The results of the Type III ANOVA indicate that Physhlth_days, sex, age_group, income, and smoking significantly contribute to the model given that all other variables are already in the model. These predictors make the strongest independent contributions. The chunk tests indicate whether a group of variables adds to the model compared to a reduced model without that group of variables, and in this case, it was found that income but not education contributes significantly to the model. This is important because even if a single variable is not significant in the overall Type III ANOVA, it could still be an important contributor within a group of variables.

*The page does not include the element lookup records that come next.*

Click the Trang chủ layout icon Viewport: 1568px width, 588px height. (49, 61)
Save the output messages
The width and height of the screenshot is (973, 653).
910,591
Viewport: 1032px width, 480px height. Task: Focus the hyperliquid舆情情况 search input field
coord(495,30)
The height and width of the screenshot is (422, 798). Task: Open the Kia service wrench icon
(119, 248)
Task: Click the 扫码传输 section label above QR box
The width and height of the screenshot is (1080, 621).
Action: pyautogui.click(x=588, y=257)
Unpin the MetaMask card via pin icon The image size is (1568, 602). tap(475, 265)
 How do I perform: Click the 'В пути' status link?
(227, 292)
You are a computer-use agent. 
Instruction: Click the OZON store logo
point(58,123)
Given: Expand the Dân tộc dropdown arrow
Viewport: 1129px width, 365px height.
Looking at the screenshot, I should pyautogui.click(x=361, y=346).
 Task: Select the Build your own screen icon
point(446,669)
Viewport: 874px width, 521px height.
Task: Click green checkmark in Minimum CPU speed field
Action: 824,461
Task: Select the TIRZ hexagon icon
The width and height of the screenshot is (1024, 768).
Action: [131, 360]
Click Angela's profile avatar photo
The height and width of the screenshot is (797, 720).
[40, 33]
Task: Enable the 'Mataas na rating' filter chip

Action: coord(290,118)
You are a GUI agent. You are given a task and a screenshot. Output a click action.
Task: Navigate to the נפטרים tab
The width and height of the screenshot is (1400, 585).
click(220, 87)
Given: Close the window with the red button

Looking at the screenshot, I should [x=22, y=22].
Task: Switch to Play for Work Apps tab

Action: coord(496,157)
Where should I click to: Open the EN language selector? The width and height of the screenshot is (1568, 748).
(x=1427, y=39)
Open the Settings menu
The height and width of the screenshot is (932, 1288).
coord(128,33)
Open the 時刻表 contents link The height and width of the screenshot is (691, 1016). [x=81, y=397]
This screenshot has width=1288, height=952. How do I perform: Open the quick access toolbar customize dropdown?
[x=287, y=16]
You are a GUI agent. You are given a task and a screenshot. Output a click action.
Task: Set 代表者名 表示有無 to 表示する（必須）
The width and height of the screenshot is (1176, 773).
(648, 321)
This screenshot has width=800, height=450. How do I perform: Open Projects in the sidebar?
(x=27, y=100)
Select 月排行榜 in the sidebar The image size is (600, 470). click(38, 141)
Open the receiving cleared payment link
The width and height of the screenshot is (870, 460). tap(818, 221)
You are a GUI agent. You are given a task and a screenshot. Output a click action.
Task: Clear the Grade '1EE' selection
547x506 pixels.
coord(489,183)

brfss_analytic <- brfss_analytic %>%
mutate(
smoker_current = case_when(smoking == "Current some-day smoker" ~ 0,
smoking == "Current daily smoker" ~ 0,
smoking == "Former smoker" ~ 1,
smoking == "Never smoker" ~ 1),
smoker_current = factor(smoker_current, levels=0:1, labels =
c("Current smoker",
"Non_smoker")) )
model_A <- lm(menthlth_days ~ physhlth_days + bmi + sex + smoker_current + exercise + age_group + income + education, data = brfss_analytic)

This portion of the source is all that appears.